Monday, October 5, 1998


THE POST


Athens, Ohio * An Independent Daily Newspaper * Ohio University


Equal access to finances

Most students receiving subsidized student loans welcomed last week's federal passage of a bill that lowered interest rates on loans and raised the maximum amount of money students can receive from Pell Grants.

The mostly student-friendly Higher Education Act Congress, passed Sept. 29, also instilled a four-month time period in which loan payments can be combined into one payment system with a single interest rate.

But not all of the changes will benefit students.

The bill includes a provision to limit the financial aid eligibility of students convicted on drug charges. Upon first or second convictions, students will lose financial aid eligibility for one or two years, respectively. A student convicted on drug charges three times will lose eligibility permanently. And the stakes are higher for students convicted of drug dealing.
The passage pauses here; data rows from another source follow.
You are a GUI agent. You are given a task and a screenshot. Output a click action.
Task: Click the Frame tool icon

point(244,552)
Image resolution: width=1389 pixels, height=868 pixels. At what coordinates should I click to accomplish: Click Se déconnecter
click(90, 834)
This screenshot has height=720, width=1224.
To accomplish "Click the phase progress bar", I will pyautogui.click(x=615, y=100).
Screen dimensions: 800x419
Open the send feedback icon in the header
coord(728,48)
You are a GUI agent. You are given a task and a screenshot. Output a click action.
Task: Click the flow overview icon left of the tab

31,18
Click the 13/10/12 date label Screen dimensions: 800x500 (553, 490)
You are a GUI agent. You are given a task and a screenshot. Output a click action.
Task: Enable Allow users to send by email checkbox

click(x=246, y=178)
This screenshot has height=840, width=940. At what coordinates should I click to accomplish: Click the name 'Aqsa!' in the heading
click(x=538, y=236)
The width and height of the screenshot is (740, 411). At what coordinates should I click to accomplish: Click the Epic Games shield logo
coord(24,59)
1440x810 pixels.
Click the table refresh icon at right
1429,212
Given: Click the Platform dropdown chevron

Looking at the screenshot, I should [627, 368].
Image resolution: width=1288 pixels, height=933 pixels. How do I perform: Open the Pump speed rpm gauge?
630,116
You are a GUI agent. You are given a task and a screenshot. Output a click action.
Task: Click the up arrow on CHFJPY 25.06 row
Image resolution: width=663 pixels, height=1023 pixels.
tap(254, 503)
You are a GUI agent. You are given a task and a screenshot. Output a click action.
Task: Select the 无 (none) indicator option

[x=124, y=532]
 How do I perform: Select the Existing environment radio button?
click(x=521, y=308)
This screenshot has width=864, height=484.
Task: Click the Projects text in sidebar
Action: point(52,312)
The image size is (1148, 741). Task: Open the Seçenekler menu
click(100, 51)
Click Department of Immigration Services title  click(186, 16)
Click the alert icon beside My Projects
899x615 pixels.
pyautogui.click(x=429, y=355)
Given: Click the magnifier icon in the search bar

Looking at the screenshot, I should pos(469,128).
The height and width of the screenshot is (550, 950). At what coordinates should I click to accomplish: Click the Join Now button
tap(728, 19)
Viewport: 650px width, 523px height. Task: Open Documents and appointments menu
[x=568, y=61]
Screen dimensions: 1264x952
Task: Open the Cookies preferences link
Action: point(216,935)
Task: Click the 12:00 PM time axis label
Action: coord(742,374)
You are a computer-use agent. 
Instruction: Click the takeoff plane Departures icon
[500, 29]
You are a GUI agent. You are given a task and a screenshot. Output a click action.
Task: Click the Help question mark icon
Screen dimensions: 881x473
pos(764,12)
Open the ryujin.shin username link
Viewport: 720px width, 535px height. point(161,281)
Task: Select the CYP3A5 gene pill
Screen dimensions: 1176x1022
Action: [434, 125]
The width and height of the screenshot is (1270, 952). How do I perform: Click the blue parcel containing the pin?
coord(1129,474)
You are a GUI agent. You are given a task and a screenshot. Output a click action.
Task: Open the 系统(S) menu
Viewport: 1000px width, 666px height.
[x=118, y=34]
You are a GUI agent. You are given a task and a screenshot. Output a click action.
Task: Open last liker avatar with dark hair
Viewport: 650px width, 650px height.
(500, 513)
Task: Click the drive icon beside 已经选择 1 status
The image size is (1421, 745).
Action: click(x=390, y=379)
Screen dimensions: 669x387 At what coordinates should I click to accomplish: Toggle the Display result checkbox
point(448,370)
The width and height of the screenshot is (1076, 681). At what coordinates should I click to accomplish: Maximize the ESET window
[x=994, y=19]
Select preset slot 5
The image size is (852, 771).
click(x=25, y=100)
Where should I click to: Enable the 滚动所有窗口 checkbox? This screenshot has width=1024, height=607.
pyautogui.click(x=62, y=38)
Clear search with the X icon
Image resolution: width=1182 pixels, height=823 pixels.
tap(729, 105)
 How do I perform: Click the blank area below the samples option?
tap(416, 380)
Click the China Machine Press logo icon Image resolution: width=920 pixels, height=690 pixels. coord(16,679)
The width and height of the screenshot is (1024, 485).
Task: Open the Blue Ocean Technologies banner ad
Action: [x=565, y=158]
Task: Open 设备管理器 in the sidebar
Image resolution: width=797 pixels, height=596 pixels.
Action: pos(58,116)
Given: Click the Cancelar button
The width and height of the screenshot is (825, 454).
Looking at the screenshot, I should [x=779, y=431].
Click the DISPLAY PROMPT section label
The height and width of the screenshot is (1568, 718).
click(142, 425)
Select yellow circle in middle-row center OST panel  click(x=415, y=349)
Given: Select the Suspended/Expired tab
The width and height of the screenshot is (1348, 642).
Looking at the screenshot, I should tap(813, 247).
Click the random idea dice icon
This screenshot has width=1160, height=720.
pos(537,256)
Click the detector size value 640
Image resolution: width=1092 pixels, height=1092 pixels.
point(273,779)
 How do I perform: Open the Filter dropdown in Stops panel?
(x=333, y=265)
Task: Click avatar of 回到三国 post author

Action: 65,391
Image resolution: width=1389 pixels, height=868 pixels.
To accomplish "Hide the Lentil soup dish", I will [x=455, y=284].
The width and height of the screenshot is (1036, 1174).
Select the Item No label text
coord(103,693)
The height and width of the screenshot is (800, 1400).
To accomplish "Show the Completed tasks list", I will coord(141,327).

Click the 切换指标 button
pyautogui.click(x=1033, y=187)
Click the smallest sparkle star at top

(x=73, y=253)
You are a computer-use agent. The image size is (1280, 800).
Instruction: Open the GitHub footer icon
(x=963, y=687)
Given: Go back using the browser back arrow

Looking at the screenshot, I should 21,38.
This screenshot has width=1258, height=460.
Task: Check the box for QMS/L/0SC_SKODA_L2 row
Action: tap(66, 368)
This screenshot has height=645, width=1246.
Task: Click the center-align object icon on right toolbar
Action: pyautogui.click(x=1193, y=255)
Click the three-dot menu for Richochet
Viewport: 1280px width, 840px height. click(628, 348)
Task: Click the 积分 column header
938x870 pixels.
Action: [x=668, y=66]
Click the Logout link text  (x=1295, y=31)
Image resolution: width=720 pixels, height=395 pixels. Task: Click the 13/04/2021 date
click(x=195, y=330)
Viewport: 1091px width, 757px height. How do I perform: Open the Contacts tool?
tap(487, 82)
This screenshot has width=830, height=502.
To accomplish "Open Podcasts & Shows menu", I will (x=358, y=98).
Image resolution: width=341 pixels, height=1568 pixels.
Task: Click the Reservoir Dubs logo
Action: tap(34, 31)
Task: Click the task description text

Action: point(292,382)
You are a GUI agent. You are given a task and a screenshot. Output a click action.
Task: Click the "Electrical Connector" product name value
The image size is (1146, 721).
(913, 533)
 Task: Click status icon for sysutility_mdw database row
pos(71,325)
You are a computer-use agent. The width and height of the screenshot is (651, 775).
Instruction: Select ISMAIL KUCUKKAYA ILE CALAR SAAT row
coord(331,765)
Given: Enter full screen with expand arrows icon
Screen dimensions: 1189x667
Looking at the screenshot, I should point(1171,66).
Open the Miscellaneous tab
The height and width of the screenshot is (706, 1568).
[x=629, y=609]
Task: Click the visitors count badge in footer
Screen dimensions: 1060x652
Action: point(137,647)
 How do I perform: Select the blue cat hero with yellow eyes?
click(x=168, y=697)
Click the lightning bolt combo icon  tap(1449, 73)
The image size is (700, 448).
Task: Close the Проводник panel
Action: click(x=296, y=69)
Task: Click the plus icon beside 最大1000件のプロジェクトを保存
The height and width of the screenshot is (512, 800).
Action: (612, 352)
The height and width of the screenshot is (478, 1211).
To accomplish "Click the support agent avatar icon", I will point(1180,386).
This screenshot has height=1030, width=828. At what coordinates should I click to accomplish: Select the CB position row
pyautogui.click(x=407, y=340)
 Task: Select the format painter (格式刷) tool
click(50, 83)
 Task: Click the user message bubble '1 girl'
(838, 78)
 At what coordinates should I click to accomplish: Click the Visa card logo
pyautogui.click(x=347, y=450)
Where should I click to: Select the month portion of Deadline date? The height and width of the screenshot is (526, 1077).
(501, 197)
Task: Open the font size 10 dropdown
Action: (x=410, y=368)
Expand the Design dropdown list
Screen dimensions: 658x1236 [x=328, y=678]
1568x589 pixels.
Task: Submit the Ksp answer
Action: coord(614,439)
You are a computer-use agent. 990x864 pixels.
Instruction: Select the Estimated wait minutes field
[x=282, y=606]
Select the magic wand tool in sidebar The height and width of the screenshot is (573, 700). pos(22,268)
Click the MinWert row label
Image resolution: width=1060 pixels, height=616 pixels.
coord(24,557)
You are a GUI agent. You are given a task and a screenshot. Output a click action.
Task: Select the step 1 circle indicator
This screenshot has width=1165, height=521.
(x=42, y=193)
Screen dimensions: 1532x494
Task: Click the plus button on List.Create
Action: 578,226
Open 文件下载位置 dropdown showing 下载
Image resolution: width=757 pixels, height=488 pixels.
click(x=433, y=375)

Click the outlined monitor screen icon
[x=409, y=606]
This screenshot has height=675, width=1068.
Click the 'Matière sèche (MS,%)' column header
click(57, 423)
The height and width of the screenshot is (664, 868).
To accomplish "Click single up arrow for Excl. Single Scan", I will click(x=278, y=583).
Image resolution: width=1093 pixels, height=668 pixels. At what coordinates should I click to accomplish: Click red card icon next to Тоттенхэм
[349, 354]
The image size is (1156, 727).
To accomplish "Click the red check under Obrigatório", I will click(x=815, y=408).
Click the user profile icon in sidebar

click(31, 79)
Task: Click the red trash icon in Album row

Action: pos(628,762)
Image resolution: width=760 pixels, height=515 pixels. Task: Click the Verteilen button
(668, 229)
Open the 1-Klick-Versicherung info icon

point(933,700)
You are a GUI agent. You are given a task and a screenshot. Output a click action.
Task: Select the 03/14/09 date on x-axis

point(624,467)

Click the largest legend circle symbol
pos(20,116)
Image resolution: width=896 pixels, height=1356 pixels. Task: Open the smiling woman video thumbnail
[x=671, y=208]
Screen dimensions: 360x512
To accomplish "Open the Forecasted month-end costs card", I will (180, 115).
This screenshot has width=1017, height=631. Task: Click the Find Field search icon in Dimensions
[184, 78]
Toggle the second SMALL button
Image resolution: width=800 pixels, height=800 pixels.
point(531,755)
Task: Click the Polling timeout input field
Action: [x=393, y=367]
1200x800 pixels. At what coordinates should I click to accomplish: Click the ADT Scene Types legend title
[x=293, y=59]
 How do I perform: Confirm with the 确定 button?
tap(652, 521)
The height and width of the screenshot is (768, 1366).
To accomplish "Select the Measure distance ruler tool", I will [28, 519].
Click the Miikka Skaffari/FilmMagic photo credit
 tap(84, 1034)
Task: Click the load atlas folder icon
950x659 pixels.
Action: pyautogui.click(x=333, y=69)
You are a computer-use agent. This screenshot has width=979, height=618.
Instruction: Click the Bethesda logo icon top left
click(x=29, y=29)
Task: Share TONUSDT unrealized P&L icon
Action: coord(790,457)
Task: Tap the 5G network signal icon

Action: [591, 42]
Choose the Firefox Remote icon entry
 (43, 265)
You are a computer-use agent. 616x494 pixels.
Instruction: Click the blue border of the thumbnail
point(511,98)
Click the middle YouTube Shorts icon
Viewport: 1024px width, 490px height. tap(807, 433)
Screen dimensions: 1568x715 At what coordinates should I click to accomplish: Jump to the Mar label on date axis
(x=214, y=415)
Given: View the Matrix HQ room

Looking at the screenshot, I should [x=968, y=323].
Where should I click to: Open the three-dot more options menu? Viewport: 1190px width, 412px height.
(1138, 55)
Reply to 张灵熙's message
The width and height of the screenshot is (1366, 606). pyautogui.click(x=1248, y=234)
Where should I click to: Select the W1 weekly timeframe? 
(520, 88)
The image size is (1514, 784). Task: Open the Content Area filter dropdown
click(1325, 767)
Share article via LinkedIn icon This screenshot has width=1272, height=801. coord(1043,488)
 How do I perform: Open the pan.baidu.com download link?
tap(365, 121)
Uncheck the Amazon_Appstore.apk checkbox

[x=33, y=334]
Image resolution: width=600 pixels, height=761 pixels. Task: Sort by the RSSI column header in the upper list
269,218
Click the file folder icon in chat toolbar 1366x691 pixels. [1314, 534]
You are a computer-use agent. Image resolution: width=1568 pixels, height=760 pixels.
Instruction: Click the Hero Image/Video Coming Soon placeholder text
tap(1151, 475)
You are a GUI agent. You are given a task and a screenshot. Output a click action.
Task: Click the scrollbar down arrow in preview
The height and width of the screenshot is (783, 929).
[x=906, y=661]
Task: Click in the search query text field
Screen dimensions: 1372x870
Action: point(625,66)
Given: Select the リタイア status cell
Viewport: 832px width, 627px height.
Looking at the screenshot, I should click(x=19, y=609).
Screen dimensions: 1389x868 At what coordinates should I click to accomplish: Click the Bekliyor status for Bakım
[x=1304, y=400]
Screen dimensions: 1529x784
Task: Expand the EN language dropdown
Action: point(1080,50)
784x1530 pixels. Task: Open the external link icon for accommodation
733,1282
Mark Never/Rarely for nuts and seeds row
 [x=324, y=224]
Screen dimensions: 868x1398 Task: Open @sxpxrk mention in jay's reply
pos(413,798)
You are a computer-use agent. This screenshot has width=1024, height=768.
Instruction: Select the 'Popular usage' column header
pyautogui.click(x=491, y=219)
This provision establishes unfair limits for students seeking financial aid. Educators should not connect a student's criminal record with financial need, and singling out drug convictions places an unfair disadvantage on students convicted of only one kind of crime.

Perhaps students make a criminal mistake in the past and now are trying to get their lives back on track. Perhaps students are mixed up in criminal charges that do not relate to their education. These students should not be denied the right to seek or receive financial aid.

Federal higher education acts should focus on improving higher education and helping more students attain that education. A provision that limits the educational opportunities of convicted students does nothing to help advance such causes.

Spending the surplus
For the first time since 1969, the federal government spent less money than it brought in. On Oct.1, as the government closed its books on the fiscal year, President Clinton announced a budget surplus estimated at $70 billion.

The government now is faced with the dilemma of investing or spending the money as it sees fit. Economists and politicians are divided in the spending debate, arguing whether the $70 billion would be better used to help strengthen Social Security, start leveling-off the $5.5 trillion national debt or change the federal tax system.

Although $70 billion is only a drop in the bucket, we advocate putting the money toward reducing the national debt.

Clinton told Congress the money should be kept in reserve until the government can plan a more stable Social Security plan. We agree the government must re-evaluate the uses and pay-offs available with Social Security, but using the national surplus to pay for these options is not the answer. The plan must be re-evaluated completely before national money is poured into a leaky bucket.

Amid the plunging world markets, the surplus provides a confidence boost, even if temporary, for investors and politicians. A lower national debt would increase that feeling of security for Americans, and in turn the nation would become an even larger economic player than it is now. Imagine investing money or researching federal spending without factoring in the cloud of a growing national debt.

A reduced national debt also could allow for more flexible economic and social policy, including increased money for domestic programs and lower taxes. In general, using the estimated $70 billion to lower the national debt can be seen as a springboard to greater economic and political freedom.